[Stored data]
☆ ☆ ☆ ☆

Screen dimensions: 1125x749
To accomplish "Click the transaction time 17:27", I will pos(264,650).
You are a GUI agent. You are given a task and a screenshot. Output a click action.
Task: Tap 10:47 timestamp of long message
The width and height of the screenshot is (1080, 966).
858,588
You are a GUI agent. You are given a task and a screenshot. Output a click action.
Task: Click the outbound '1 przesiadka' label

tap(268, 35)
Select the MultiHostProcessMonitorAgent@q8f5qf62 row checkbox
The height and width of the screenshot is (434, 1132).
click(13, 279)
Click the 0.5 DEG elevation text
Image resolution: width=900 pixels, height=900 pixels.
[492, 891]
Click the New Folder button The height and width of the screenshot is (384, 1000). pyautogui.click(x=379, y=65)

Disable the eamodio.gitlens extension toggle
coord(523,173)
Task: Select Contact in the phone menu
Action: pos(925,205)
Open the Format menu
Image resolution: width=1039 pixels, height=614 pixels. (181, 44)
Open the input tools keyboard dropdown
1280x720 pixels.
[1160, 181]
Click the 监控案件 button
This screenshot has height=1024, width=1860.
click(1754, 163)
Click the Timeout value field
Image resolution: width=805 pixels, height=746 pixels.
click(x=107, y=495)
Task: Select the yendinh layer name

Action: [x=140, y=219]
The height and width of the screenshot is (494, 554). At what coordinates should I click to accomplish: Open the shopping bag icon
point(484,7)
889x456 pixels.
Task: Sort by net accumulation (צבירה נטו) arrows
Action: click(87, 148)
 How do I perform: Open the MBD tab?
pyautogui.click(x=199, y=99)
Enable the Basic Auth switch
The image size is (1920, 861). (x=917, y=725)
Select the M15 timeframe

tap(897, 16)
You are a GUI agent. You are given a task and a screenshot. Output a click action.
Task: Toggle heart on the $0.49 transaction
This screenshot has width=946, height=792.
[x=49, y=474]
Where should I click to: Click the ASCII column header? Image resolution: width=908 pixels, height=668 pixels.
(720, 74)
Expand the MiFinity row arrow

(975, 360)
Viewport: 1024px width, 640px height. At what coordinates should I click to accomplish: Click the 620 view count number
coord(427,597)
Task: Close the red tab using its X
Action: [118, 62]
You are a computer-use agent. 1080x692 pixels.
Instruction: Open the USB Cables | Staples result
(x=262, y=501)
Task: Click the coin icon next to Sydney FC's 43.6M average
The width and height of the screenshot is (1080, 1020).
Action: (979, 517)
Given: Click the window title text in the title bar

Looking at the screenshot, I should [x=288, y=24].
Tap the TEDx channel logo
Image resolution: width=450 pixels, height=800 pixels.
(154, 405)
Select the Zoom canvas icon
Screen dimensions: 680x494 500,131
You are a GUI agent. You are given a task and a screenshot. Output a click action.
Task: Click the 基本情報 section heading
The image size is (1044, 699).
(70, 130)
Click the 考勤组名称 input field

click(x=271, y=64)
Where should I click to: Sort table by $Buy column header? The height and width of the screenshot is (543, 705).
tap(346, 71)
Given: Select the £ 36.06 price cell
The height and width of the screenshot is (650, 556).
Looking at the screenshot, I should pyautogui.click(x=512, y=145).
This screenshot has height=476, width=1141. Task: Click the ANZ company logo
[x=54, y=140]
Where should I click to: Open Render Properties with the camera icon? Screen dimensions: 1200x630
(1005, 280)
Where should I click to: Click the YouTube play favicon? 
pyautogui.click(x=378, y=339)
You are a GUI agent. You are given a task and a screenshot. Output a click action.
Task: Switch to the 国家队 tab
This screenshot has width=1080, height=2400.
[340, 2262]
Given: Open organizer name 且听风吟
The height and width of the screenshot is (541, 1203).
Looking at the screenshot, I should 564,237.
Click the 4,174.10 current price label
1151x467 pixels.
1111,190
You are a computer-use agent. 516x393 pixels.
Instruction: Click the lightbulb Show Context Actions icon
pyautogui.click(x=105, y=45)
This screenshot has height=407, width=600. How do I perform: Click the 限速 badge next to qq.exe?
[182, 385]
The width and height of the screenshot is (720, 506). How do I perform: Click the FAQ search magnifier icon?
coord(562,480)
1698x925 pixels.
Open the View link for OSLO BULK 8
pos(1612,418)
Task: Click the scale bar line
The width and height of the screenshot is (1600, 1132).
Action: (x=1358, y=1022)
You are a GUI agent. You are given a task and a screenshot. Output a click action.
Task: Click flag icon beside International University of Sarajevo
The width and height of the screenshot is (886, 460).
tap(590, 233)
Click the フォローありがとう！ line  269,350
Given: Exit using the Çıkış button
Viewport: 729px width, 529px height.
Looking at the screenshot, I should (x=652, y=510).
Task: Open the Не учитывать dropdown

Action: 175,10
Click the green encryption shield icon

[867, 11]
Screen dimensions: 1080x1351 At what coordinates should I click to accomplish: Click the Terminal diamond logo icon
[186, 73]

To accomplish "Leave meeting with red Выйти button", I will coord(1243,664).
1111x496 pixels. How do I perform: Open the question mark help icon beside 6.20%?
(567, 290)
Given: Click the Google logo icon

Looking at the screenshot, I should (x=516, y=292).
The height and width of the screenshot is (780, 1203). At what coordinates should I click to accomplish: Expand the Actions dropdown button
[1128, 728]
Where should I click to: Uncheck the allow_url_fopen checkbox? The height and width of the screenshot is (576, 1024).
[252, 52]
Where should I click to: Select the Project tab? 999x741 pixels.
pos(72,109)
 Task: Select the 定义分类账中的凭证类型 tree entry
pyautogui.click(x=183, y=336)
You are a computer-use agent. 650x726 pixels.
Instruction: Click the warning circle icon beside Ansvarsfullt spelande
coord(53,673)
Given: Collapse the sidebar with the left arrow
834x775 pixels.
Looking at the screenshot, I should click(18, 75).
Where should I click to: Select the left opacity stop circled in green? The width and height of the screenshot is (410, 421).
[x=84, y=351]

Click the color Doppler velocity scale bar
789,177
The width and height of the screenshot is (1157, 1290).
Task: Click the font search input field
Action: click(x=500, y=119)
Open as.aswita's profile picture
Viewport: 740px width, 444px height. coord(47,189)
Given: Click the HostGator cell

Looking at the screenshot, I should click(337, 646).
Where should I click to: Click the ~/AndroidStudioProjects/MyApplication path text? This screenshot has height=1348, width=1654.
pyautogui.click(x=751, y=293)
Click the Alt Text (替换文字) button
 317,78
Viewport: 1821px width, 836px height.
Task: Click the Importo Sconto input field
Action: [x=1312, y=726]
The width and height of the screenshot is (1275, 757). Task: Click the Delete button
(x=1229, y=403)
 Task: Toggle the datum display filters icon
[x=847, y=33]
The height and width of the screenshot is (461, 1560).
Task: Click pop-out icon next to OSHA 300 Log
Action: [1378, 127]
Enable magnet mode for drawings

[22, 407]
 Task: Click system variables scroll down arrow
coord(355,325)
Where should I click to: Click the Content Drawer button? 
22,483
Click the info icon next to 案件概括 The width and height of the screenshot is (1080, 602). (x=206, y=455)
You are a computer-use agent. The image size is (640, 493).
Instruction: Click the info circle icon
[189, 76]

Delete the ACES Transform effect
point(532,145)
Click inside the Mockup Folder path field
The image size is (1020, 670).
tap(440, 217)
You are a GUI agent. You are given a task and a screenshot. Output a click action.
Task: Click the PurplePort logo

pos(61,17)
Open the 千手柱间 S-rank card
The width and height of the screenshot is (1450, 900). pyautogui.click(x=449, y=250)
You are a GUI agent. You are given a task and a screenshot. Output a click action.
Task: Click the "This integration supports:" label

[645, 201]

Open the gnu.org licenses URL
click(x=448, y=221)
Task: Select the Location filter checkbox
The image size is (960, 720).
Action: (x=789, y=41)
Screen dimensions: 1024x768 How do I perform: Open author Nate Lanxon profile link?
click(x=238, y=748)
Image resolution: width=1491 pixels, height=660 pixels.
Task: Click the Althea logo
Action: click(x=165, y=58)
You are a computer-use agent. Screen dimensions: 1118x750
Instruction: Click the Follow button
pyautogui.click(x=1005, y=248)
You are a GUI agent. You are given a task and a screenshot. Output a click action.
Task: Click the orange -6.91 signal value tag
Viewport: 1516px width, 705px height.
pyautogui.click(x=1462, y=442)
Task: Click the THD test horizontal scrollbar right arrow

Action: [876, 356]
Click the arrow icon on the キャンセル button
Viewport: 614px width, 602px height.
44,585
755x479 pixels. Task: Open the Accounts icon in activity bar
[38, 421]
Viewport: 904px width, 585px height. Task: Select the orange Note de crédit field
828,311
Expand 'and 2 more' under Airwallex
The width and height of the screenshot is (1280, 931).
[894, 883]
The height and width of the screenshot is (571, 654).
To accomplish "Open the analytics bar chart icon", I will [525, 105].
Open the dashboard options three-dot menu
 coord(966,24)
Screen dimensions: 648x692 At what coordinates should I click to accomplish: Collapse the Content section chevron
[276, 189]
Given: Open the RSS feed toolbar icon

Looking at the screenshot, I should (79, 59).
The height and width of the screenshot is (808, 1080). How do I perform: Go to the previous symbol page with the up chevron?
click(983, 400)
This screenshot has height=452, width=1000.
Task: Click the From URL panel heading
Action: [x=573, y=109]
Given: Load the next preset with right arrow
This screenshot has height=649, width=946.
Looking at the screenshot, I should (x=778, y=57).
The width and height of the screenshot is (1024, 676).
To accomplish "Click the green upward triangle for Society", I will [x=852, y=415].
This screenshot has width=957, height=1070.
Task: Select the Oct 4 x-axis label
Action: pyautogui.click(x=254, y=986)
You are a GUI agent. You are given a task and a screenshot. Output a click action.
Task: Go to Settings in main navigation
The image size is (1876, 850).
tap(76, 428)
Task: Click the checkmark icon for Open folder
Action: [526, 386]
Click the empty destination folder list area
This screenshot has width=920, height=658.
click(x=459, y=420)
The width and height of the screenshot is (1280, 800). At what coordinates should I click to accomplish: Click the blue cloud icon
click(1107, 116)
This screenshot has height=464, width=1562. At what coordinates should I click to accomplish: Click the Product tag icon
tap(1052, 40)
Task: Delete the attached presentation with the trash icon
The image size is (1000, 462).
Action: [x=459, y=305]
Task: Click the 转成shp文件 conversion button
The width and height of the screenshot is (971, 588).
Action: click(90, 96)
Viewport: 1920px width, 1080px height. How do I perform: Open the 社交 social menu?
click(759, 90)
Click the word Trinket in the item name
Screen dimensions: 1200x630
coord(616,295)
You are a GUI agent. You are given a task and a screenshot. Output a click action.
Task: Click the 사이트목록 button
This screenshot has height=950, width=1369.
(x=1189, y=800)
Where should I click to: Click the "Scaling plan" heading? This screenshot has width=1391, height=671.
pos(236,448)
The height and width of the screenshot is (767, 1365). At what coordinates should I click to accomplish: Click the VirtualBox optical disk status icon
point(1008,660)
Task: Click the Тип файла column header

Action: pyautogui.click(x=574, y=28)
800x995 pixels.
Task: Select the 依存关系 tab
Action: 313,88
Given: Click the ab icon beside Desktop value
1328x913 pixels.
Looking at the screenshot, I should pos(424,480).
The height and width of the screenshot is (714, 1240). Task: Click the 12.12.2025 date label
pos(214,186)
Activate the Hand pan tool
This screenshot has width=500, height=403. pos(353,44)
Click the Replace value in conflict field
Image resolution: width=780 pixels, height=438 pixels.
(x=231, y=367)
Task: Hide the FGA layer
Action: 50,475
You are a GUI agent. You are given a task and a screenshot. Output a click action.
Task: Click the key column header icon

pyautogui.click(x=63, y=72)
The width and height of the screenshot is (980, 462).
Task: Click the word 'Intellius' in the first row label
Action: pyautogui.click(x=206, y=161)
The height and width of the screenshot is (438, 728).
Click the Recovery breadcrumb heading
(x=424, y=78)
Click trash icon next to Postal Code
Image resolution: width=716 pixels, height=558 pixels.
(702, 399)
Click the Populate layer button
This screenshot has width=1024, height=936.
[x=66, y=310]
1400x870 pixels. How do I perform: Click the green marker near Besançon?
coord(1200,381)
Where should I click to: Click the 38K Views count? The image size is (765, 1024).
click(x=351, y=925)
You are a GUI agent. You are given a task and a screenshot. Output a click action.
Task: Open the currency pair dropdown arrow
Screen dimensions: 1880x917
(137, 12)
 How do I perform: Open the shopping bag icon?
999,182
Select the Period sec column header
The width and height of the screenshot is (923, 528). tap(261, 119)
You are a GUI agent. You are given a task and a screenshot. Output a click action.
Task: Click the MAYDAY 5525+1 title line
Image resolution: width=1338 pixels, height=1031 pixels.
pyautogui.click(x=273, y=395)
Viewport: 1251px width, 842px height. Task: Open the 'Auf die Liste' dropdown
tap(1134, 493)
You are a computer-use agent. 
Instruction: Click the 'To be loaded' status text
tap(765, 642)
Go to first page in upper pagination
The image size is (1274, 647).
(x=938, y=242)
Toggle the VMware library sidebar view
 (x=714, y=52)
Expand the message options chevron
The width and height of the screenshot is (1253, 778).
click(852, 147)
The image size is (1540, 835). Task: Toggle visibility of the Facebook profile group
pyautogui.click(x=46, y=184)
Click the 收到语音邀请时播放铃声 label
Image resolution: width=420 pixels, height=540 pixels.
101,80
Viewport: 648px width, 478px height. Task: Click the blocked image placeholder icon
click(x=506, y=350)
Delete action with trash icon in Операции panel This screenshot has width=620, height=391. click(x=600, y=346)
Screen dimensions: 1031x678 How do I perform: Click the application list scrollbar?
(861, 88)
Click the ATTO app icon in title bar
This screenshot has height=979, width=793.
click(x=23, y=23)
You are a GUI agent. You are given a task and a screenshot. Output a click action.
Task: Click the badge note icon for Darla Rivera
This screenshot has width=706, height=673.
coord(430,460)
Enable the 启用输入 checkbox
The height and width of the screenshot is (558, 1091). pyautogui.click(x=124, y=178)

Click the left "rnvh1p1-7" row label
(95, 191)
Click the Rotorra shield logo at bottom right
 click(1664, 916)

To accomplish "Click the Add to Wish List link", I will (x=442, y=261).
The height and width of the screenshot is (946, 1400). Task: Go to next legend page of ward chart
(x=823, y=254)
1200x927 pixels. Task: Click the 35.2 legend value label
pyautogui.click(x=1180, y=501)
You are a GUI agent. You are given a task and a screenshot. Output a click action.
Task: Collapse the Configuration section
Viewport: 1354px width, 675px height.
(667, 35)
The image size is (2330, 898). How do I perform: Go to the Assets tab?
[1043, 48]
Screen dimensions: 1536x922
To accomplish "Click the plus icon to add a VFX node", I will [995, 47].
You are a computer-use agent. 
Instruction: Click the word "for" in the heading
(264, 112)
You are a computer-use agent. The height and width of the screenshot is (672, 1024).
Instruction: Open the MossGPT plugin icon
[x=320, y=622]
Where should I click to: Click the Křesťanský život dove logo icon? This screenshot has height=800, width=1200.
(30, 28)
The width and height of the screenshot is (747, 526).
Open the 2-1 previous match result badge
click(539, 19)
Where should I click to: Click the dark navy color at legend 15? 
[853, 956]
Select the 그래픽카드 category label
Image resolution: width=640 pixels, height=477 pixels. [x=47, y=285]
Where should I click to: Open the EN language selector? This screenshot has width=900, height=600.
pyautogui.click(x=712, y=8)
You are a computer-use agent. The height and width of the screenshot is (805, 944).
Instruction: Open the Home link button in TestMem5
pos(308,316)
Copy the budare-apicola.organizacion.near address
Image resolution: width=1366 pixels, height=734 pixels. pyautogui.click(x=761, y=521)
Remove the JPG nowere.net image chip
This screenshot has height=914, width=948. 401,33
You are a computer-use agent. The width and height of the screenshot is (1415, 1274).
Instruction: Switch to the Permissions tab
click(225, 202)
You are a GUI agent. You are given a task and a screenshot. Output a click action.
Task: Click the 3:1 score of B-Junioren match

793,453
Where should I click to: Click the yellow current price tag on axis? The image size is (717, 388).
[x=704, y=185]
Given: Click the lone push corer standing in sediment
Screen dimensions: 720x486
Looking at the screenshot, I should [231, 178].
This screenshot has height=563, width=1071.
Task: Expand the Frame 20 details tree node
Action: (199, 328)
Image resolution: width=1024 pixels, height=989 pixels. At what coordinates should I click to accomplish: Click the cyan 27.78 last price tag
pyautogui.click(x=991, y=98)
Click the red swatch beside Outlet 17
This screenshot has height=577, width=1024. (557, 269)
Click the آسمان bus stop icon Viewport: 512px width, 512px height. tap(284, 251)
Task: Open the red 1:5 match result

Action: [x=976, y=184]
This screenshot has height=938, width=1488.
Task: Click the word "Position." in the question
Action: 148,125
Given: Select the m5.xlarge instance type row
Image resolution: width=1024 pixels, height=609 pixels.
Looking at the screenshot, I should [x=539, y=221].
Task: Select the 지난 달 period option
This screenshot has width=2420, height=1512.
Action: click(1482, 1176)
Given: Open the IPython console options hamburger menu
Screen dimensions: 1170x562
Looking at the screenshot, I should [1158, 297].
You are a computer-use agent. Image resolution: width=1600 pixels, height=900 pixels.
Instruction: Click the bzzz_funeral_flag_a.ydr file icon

☆ ☆ ☆ ☆

| Problem requirements |
Scan the records above for the word "transaction". Copy each line that has it.

| Reply to the task |
To accomplish "Click the transaction time 17:27", I will pos(264,650).
Task: Toggle heart on the $0.49 transaction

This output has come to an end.